Well, I've added a bunch more miles to my running. I had to catch up on my taxes, and I did it all in the space of a month and a half. I had to jog five miles [to deliver the papers] each time because I won't take any public transportation during a pandemic. And I discovered, wow, I can do that! I normally had been doing two-and-a-half or three.
And I just feel more fit than I've ever been in my life, which is saying a lot. But I think just when you have to rely on yourself to be informed, informed politically, informed about health, all of those things, you can just get stronger in a variety of different ways.
Has there been any music or videos or film or books that you've turned to?
I wish I could say that I've had time to watch movies, but I've been so busy with the release of two albums [Affinity and Strings of Peace] at the same time, which is kind of nuts in itself ... I've really had to focus on things like that. I’m also getting a publication ready of the Joan Baez Suite by John Duarte, long overdue, that's going to be published in January. My fingerings, all of that, had to be edited. There were a lot of things that were on the shelf I never had time to do, that I'm now able to focus on.
Once I have tutored myself in video—which I know nothing about and I'm learning on my own—I think I'll have more time to watch movies and listen to more music. I'm always listening to new composers. I'm always interested to explore things, either written for guitar, or not written for guitar.
So you've been learning new technology?
Working with my students at Julliard was [at first] a challenge, because obviously there is no in-person at Julliard right now. I didn't want to do this on Zoom. So I decided to try a different approach.

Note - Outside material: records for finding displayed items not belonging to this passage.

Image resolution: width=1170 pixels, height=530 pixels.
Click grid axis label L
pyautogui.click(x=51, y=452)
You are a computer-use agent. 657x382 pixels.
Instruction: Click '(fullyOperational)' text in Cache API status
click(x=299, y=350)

They would create an audio recording of themselves playing whatever the pieces that we're going to work on. They would send me a PDF with all the measure numbers notated for each line on the left margin. And I would become their own personal recording producer. I would listen as if I were in a studio, critiquing them, with the same standards that I would on my own recording. And the result has been absolutely phenomenal, because we have no visual distractions. Everybody's focused on listening, refining it to the highest possible level.

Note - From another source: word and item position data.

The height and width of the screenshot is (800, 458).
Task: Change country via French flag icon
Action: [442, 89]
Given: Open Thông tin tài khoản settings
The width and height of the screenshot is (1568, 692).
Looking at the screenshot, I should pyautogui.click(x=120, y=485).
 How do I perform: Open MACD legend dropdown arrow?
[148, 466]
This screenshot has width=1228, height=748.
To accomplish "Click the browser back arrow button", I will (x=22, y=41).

I'm just stunned by the result of all of this. This is a new kind of revolutionary teaching technique I've never done before, but it's proving to be very valuable for me.
Well, you might continue it after the pandemic, alongside your in-person work?

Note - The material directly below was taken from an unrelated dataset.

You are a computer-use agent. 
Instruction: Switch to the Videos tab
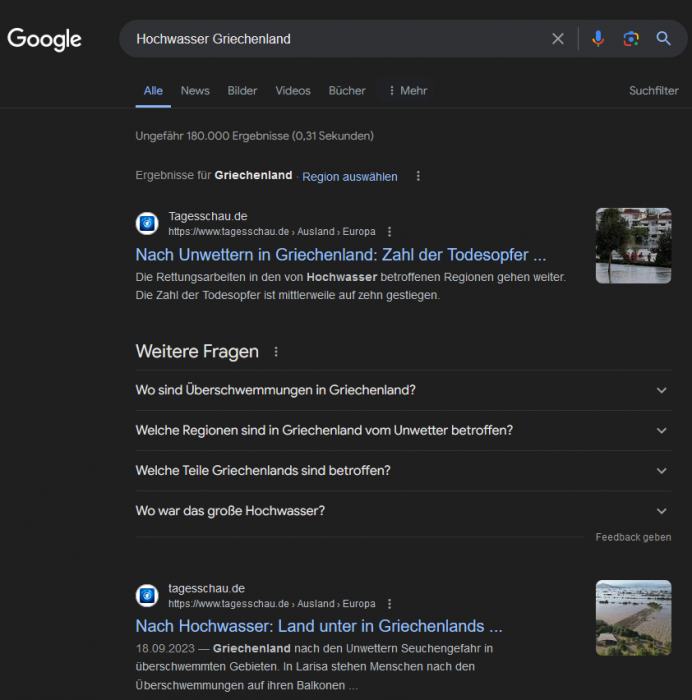pyautogui.click(x=293, y=90)
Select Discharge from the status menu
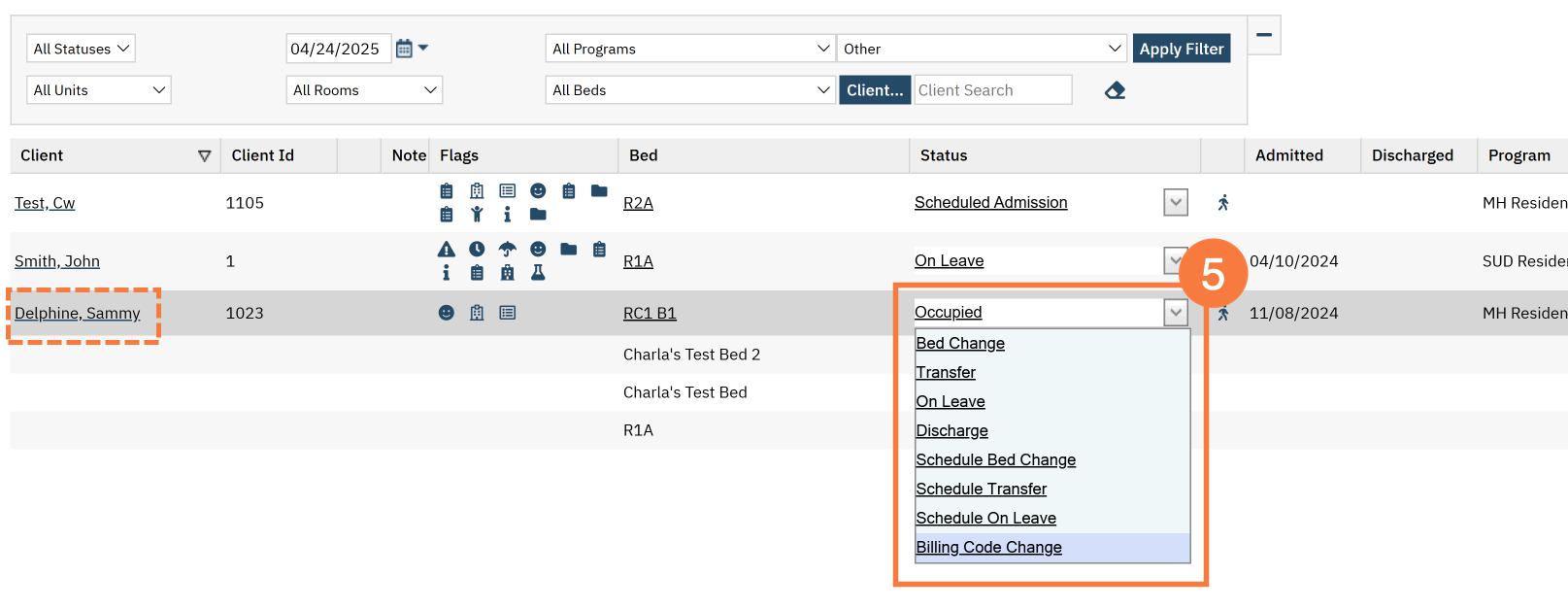The width and height of the screenshot is (1568, 609). 951,430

I think I may have to because it's just too good to not use!
Also I noticed photos of animals on your website.
Yes, I love animals. One of my cosmic experiences was just about four years ago, going back to Costa Rica. I think it was my third trip there, going to an orphan baby sloth preserve. This was after performing with the Costa Rica Symphony. It was a challenging trip to get to this place in the orphan baby sloth preserve. But wow, what an experience!
I got to pet one of them—her name was Millie—on her little belly. And as I did that, she looked into my eyes and then with her two sloths claws, which are her fingers, she took my hand in her hand and held it, and looked into my eyes. I thought I'd gone to heaven. That was just the most beautiful, magical experience. I will always cherish that.
That's great. Thanks for sharing your thoughts with us during this strange time. And you've released two albums during this pandemic?
Yes. Strings for Peace, which has world premieres for guitar and sarod; the sarod being an instrument from India played by master Amjad Ali Khan and his sons Amaan and Ayaaan Ali Bangash. These are ragas that Amjad wrote for us, and this is just absolutely gorgeous music—something that connects to another sphere and that is relaxing and exploring and beautiful and mesmerizing.
And the other album is Affinity, which are premieres from composers from three different continents.
Thanks so much, Sharon. It's been wonderful to talk to you.
Thank you, Susan.
I hope to see you in person sometime soon.
I do, too. Thanks a lot. And I hope all of your listeners stay healthy and well and strong.